(Beginning of Supplied information)

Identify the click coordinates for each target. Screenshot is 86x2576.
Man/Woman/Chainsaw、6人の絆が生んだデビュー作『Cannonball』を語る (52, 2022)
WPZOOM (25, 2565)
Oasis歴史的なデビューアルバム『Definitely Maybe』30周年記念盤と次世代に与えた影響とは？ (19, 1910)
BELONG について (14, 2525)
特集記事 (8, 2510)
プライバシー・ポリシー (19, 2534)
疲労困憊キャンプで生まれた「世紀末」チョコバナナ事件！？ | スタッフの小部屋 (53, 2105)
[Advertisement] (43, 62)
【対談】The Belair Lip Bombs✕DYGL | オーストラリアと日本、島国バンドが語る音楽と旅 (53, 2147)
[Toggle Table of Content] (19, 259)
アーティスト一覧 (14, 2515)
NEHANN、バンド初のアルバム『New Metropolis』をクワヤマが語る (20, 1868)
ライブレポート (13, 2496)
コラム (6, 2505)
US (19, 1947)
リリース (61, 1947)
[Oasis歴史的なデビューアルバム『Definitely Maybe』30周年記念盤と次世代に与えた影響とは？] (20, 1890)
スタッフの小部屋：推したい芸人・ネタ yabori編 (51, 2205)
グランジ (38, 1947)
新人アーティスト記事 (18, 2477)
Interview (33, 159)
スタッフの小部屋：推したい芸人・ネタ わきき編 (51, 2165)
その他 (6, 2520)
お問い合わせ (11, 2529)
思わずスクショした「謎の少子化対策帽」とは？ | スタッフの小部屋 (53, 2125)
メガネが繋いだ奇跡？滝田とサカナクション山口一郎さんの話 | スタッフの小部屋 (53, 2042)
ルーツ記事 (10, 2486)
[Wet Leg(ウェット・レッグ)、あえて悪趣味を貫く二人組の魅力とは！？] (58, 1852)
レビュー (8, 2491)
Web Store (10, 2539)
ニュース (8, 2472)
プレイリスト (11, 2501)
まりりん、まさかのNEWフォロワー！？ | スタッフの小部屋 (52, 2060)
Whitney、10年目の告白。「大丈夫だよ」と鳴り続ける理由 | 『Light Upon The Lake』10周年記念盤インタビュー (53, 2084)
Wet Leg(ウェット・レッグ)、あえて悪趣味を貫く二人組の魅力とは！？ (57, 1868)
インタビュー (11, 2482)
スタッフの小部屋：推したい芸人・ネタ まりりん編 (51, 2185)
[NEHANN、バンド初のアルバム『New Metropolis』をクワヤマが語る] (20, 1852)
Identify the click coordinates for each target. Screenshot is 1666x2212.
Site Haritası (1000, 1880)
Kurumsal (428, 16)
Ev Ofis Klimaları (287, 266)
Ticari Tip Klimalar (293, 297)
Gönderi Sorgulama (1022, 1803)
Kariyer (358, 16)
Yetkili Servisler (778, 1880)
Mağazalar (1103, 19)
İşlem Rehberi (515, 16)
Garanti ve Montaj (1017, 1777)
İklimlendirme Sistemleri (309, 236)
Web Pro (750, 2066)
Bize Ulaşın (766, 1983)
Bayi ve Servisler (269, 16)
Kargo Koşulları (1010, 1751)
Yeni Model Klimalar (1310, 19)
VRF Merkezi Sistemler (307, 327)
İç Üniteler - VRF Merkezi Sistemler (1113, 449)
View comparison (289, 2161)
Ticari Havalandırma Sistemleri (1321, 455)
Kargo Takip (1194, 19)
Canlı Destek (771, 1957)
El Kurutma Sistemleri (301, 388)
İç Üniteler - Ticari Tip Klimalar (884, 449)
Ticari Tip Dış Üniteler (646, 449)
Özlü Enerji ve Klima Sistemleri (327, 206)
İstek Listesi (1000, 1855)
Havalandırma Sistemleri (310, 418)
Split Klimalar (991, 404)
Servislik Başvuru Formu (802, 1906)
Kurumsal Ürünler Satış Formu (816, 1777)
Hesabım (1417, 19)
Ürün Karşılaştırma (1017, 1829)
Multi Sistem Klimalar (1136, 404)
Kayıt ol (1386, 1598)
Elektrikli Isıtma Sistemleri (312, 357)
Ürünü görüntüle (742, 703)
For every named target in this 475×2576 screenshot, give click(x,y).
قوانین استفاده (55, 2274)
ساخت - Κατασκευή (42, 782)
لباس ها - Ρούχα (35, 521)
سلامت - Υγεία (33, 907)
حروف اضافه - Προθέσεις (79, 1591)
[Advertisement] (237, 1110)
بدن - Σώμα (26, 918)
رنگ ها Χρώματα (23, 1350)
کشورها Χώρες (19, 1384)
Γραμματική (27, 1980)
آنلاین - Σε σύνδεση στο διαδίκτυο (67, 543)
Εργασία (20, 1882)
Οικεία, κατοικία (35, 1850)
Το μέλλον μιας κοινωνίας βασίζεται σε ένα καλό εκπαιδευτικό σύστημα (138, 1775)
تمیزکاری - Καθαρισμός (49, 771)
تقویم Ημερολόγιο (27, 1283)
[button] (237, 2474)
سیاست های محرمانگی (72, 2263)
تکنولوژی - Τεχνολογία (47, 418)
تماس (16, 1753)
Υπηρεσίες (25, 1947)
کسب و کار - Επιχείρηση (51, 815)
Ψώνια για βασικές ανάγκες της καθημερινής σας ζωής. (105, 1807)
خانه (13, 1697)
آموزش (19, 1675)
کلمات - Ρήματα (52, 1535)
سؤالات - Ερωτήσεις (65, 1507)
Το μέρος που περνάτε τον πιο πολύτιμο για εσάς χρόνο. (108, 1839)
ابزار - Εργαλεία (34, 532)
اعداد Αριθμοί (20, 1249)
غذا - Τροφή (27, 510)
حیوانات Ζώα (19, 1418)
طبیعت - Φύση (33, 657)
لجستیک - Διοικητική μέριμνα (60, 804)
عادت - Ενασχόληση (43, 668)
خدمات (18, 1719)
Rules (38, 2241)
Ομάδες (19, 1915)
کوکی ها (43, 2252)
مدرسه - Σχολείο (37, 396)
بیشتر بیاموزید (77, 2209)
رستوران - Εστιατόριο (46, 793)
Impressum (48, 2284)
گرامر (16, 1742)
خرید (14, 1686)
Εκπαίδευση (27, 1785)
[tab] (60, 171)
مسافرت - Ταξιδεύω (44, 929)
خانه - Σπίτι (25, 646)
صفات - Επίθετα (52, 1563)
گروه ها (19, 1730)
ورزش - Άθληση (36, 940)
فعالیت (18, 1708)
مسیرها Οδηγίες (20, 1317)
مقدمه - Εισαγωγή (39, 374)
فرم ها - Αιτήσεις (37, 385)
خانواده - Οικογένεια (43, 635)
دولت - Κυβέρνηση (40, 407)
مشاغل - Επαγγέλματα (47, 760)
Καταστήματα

(End of Supplied information)

Problem to work on → All of the material must be given again without any change.

Answer to the exercise →
Identify the click coordinates for each target. Screenshot is 86x2576.
Man/Woman/Chainsaw、6人の絆が生んだデビュー作『Cannonball』を語る (52, 2022)
WPZOOM (25, 2565)
Oasis歴史的なデビューアルバム『Definitely Maybe』30周年記念盤と次世代に与えた影響とは？ (19, 1910)
BELONG について (14, 2525)
特集記事 (8, 2510)
プライバシー・ポリシー (19, 2534)
疲労困憊キャンプで生まれた「世紀末」チョコバナナ事件！？ | スタッフの小部屋 (53, 2105)
[Advertisement] (43, 62)
【対談】The Belair Lip Bombs✕DYGL | オーストラリアと日本、島国バンドが語る音楽と旅 (53, 2147)
[Toggle Table of Content] (19, 259)
アーティスト一覧 (14, 2515)
NEHANN、バンド初のアルバム『New Metropolis』をクワヤマが語る (20, 1868)
ライブレポート (13, 2496)
コラム (6, 2505)
US (19, 1947)
リリース (61, 1947)
[Oasis歴史的なデビューアルバム『Definitely Maybe』30周年記念盤と次世代に与えた影響とは？] (20, 1890)
スタッフの小部屋：推したい芸人・ネタ yabori編 (51, 2205)
グランジ (38, 1947)
新人アーティスト記事 (18, 2477)
Interview (33, 159)
スタッフの小部屋：推したい芸人・ネタ わきき編 (51, 2165)
その他 (6, 2520)
お問い合わせ (11, 2529)
思わずスクショした「謎の少子化対策帽」とは？ | スタッフの小部屋 (53, 2125)
メガネが繋いだ奇跡？滝田とサカナクション山口一郎さんの話 | スタッフの小部屋 (53, 2042)
ルーツ記事 (10, 2486)
[Wet Leg(ウェット・レッグ)、あえて悪趣味を貫く二人組の魅力とは！？] (58, 1852)
レビュー (8, 2491)
Web Store (10, 2539)
ニュース (8, 2472)
プレイリスト (11, 2501)
まりりん、まさかのNEWフォロワー！？ | スタッフの小部屋 (52, 2060)
Whitney、10年目の告白。「大丈夫だよ」と鳴り続ける理由 | 『Light Upon The Lake』10周年記念盤インタビュー (53, 2084)
Wet Leg(ウェット・レッグ)、あえて悪趣味を貫く二人組の魅力とは！？ (57, 1868)
インタビュー (11, 2482)
スタッフの小部屋：推したい芸人・ネタ まりりん編 (51, 2185)
[NEHANN、バンド初のアルバム『New Metropolis』をクワヤマが語る] (20, 1852)
Identify the click coordinates for each target. Screenshot is 1666x2212.
Site Haritası (1000, 1880)
Kurumsal (428, 16)
Ev Ofis Klimaları (287, 266)
Ticari Tip Klimalar (293, 297)
Gönderi Sorgulama (1022, 1803)
Kariyer (358, 16)
Yetkili Servisler (778, 1880)
Mağazalar (1103, 19)
İşlem Rehberi (515, 16)
Garanti ve Montaj (1017, 1777)
İklimlendirme Sistemleri (309, 236)
Web Pro (750, 2066)
Bize Ulaşın (766, 1983)
Bayi ve Servisler (269, 16)
Kargo Koşulları (1010, 1751)
Yeni Model Klimalar (1310, 19)
VRF Merkezi Sistemler (307, 327)
İç Üniteler - VRF Merkezi Sistemler (1113, 449)
View comparison (289, 2161)
Ticari Havalandırma Sistemleri (1321, 455)
Kargo Takip (1194, 19)
Canlı Destek (771, 1957)
El Kurutma Sistemleri (301, 388)
İç Üniteler - Ticari Tip Klimalar (884, 449)
Ticari Tip Dış Üniteler (646, 449)
Özlü Enerji ve Klima Sistemleri (327, 206)
İstek Listesi (1000, 1855)
Havalandırma Sistemleri (310, 418)
Split Klimalar (991, 404)
Servislik Başvuru Formu (802, 1906)
Kurumsal Ürünler Satış Formu (816, 1777)
Hesabım (1417, 19)
Ürün Karşılaştırma (1017, 1829)
Multi Sistem Klimalar (1136, 404)
Kayıt ol (1386, 1598)
Elektrikli Isıtma Sistemleri (312, 357)
Ürünü görüntüle (742, 703)
For every named target in this 475×2576 screenshot, give click(x,y).
قوانین استفاده (55, 2274)
ساخت - Κατασκευή (42, 782)
لباس ها - Ρούχα (35, 521)
سلامت - Υγεία (33, 907)
حروف اضافه - Προθέσεις (79, 1591)
[Advertisement] (237, 1110)
بدن - Σώμα (26, 918)
رنگ ها Χρώματα (23, 1350)
کشورها Χώρες (19, 1384)
Γραμματική (27, 1980)
آنلاین - Σε σύνδεση στο διαδίκτυο (67, 543)
Εργασία (20, 1882)
Οικεία, κατοικία (35, 1850)
Το μέλλον μιας κοινωνίας βασίζεται σε ένα καλό εκπαιδευτικό σύστημα (138, 1775)
تمیزکاری - Καθαρισμός (49, 771)
تقویم Ημερολόγιο (27, 1283)
[button] (237, 2474)
سیاست های محرمانگی (72, 2263)
تکنولوژی - Τεχνολογία (47, 418)
تماس (16, 1753)
Υπηρεσίες (25, 1947)
کسب و کار - Επιχείρηση (51, 815)
Ψώνια για βασικές ανάγκες της καθημερινής σας ζωής. (105, 1807)
خانه (13, 1697)
آموزش (19, 1675)
کلمات - Ρήματα (52, 1535)
سؤالات - Ερωτήσεις (65, 1507)
Το μέρος που περνάτε τον πιο πολύτιμο για εσάς χρόνο. (108, 1839)
ابزار - Εργαλεία (34, 532)
اعداد Αριθμοί (20, 1249)
غذا - Τροφή (27, 510)
حیوانات Ζώα (19, 1418)
طبیعت - Φύση (33, 657)
لجستیک - Διοικητική μέριμνα (60, 804)
عادت - Ενασχόληση (43, 668)
خدمات (18, 1719)
Rules (38, 2241)
Ομάδες (19, 1915)
کوکی ها (43, 2252)
مدرسه - Σχολείο (37, 396)
بیشتر بیاموزید (77, 2209)
رستوران - Εστιατόριο (46, 793)
Impressum (48, 2284)
گرامر (16, 1742)
خرید (14, 1686)
Εκπαίδευση (27, 1785)
[tab] (60, 171)
مسافرت - Ταξιδεύω (44, 929)
خانه - Σπίτι (25, 646)
صفات - Επίθετα (52, 1563)
گروه ها (19, 1730)
ورزش - Άθληση (36, 940)
فعالیت (18, 1708)
مسیرها Οδηγίες (20, 1317)
مقدمه - Εισαγωγή (39, 374)
فرم ها - Αιτήσεις (37, 385)
خانواده - Οικογένεια (43, 635)
دولت - Κυβέρνηση (40, 407)
مشاغل - Επαγγέλματα (47, 760)
Καταστήματα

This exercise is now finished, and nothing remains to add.